> Exercise directions: Please format the lines of the entries below as a Markdown table with two columns, Row and Entry line, and omit blank lines.

> Provided records:
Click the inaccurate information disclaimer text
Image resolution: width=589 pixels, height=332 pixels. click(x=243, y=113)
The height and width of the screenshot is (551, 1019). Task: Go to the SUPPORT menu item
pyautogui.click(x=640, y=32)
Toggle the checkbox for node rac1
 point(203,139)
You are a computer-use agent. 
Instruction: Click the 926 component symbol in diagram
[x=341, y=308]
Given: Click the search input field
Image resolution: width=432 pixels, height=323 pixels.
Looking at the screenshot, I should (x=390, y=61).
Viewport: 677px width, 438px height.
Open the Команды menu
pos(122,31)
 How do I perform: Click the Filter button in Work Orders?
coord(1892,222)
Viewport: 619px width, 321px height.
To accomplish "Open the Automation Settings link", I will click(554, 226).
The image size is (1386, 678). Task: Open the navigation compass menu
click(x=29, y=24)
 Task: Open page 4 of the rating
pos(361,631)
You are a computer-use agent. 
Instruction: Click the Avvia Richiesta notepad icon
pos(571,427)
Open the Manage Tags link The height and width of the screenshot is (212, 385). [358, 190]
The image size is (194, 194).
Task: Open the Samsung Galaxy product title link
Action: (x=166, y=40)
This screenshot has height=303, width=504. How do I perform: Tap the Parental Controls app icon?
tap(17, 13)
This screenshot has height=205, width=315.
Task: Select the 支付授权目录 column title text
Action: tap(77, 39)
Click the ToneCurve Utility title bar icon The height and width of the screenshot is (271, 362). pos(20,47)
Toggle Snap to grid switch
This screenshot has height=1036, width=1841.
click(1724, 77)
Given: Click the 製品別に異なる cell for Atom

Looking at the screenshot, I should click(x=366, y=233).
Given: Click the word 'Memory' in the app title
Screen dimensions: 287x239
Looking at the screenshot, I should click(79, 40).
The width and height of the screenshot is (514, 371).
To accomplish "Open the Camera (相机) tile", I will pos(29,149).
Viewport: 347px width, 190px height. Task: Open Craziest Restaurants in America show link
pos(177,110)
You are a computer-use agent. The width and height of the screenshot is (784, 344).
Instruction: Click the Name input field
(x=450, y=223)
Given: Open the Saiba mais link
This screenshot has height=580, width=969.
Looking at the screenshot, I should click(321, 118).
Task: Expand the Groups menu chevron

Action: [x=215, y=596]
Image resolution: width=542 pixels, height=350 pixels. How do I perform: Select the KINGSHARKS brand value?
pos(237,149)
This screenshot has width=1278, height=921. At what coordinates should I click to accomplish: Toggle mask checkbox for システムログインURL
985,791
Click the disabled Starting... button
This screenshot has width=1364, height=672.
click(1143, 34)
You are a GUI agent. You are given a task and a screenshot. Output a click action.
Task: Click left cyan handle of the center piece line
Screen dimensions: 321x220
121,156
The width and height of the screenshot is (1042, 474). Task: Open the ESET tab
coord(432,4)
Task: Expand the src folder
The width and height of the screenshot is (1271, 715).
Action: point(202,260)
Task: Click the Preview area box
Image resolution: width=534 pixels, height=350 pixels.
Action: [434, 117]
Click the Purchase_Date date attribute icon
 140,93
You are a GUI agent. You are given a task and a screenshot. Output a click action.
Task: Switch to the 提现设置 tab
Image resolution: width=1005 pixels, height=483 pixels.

> Written answer:
| Row | Entry line |
|---|---|
| 1 | Click the inaccurate information disclaimer text |
| 2 | Image resolution: width=589 pixels, height=332 pixels. click(x=243, y=113) |
| 3 | The height and width of the screenshot is (551, 1019). Task: Go to the SUPPORT menu item |
| 4 | pyautogui.click(x=640, y=32) |
| 5 | Toggle the checkbox for node rac1 |
| 6 |  point(203,139) |
| 7 | You are a computer-use agent.  |
| 8 | Instruction: Click the 926 component symbol in diagram |
| 9 | [x=341, y=308] |
| 10 | Given: Click the search input field |
| 11 | Image resolution: width=432 pixels, height=323 pixels. |
| 12 | Looking at the screenshot, I should (x=390, y=61). |
| 13 | Viewport: 677px width, 438px height. |
| 14 | Open the Команды menu |
| 15 | pos(122,31) |
| 16 |  How do I perform: Click the Filter button in Work Orders? |
| 17 | coord(1892,222) |
| 18 | Viewport: 619px width, 321px height. |
| 19 | To accomplish "Open the Automation Settings link", I will click(554, 226). |
| 20 | The image size is (1386, 678). Task: Open the navigation compass menu |
| 21 | click(x=29, y=24) |
| 22 |  Task: Open page 4 of the rating |
| 23 | pos(361,631) |
| 24 | You are a computer-use agent.  |
| 25 | Instruction: Click the Avvia Richiesta notepad icon |
| 26 | pos(571,427) |
| 27 | Open the Manage Tags link The height and width of the screenshot is (212, 385). [358, 190] |
| 28 | The image size is (194, 194). |
| 29 | Task: Open the Samsung Galaxy product title link |
| 30 | Action: (x=166, y=40) |
| 31 | This screenshot has height=303, width=504. How do I perform: Tap the Parental Controls app icon? |
| 32 | tap(17, 13) |
| 33 | This screenshot has height=205, width=315. |
| 34 | Task: Select the 支付授权目录 column title text |
| 35 | Action: tap(77, 39) |
| 36 | Click the ToneCurve Utility title bar icon The height and width of the screenshot is (271, 362). pos(20,47) |
| 37 | Toggle Snap to grid switch |
| 38 | This screenshot has height=1036, width=1841. |
| 39 | click(1724, 77) |
| 40 | Given: Click the 製品別に異なる cell for Atom |
| 41 | Looking at the screenshot, I should click(x=366, y=233). |
| 42 | Given: Click the word 'Memory' in the app title |
| 43 | Screen dimensions: 287x239 |
| 44 | Looking at the screenshot, I should click(79, 40). |
| 45 | The width and height of the screenshot is (514, 371). |
| 46 | To accomplish "Open the Camera (相机) tile", I will pos(29,149). |
| 47 | Viewport: 347px width, 190px height. Task: Open Craziest Restaurants in America show link |
| 48 | pos(177,110) |
| 49 | You are a computer-use agent. The width and height of the screenshot is (784, 344). |
| 50 | Instruction: Click the Name input field |
| 51 | (x=450, y=223) |
| 52 | Given: Open the Saiba mais link |
| 53 | This screenshot has height=580, width=969. |
| 54 | Looking at the screenshot, I should click(321, 118). |
| 55 | Task: Expand the Groups menu chevron |
| 56 | Action: [x=215, y=596] |
| 57 | Image resolution: width=542 pixels, height=350 pixels. How do I perform: Select the KINGSHARKS brand value? |
| 58 | pos(237,149) |
| 59 | This screenshot has width=1278, height=921. At what coordinates should I click to accomplish: Toggle mask checkbox for システムログインURL |
| 60 | 985,791 |
| 61 | Click the disabled Starting... button |
| 62 | This screenshot has width=1364, height=672. |
| 63 | click(1143, 34) |
| 64 | You are a GUI agent. You are given a task and a screenshot. Output a click action. |
| 65 | Task: Click left cyan handle of the center piece line |
| 66 | Screen dimensions: 321x220 |
| 67 | 121,156 |
| 68 | The width and height of the screenshot is (1042, 474). Task: Open the ESET tab |
| 69 | coord(432,4) |
| 70 | Task: Expand the src folder |
| 71 | The width and height of the screenshot is (1271, 715). |
| 72 | Action: point(202,260) |
| 73 | Task: Click the Preview area box |
| 74 | Image resolution: width=534 pixels, height=350 pixels. |
| 75 | Action: [434, 117] |
| 76 | Click the Purchase_Date date attribute icon |
| 77 |  140,93 |
| 78 | You are a GUI agent. You are given a task and a screenshot. Output a click action. |
| 79 | Task: Switch to the 提现设置 tab |
| 80 | Image resolution: width=1005 pixels, height=483 pixels. |